De esta forma, ha respondido él a todos los argumentos de Arjuna, según el
Conocimiento y el ideal moral más elevado que habían alcanzado su raza y su
tiempo, ya sea la excusa de su dolor, o la de su repliegue ante la masacre, la de su
sentido del pecado, o la de los desdichados efectos de su acción.
Así es la FE del guerrero ario. “Conoce a Dios,” dice, “conócete a ti mismo, ayuda
a los hombres; defiende el Derecho; haz sin miedo, sin debilidad ni vacilación tu
trabajo de combatiente en el mundo. Tú eres el Espíritu eterno e imperecedero; tu
alma está aquí abajo en su camino ascendente hacia la inmortalidad; la vida y la
muerte no son nada; el dolor, las heridas y los sufrimientos no son nada; porque
todo esto debe ser conquistado y superado. No te detengas en tu propio placer, en
tu éxito o provecho, sino mira más alto y alrededor de ti; MAS ALTO,
contemplando las cumbres esplendorosas a las que escalas; en torno de ti,
observando este mundo de batalla y de prueba en el que el bien y el mal, el
progreso y el retroceso están ligados por un implacable conflicto. Los hombres te
llaman para que les auxilies, tú eres su hombre fuerte, ¡su héroe!; ayúdales
entonces, y lucha. Destruye cuando por la destrucción debe avanzar el mundo; pero
no odies lo que destruyas, ni te aflijas por todos aquellos que deben perecer.
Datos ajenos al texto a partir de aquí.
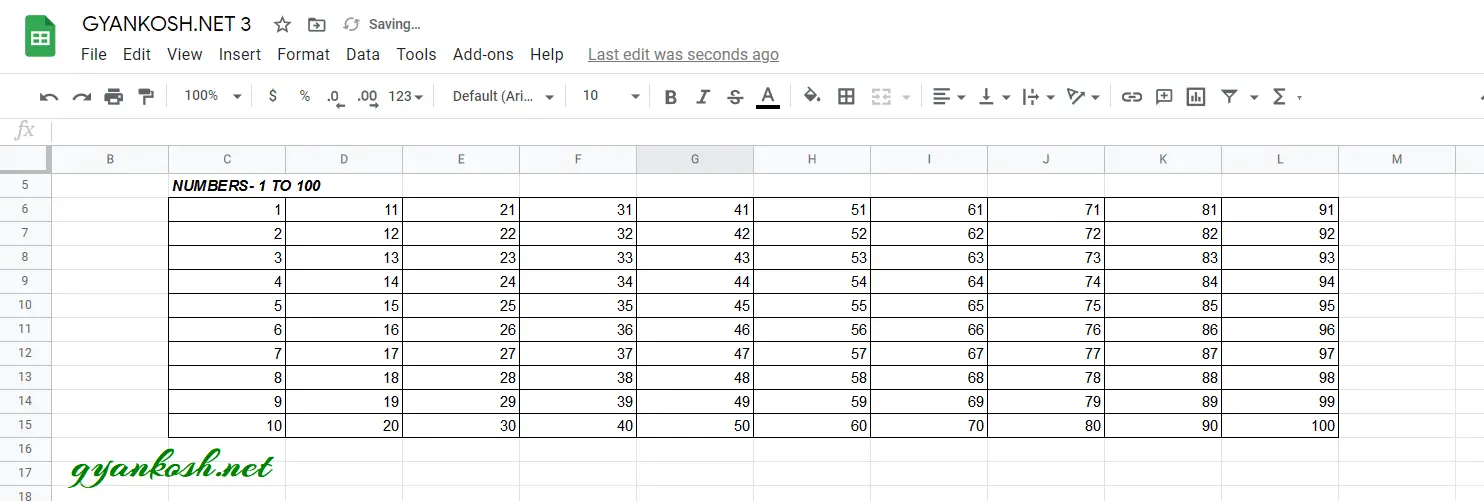Open the text color picker

[x=768, y=97]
Conoce en cada uno al Yo único; debes saber que todos son almas inmortales y que
el cuerpo no es sino polvo. Haz tu trabajo con espíritu sosegado, con fortaleza y
con serenidad. Lucha y fracasa noblemente, o conquista poderosamente. Porque
ésta es la obra que Dios y tu naturaleza te han asignado para su cumplimiento.”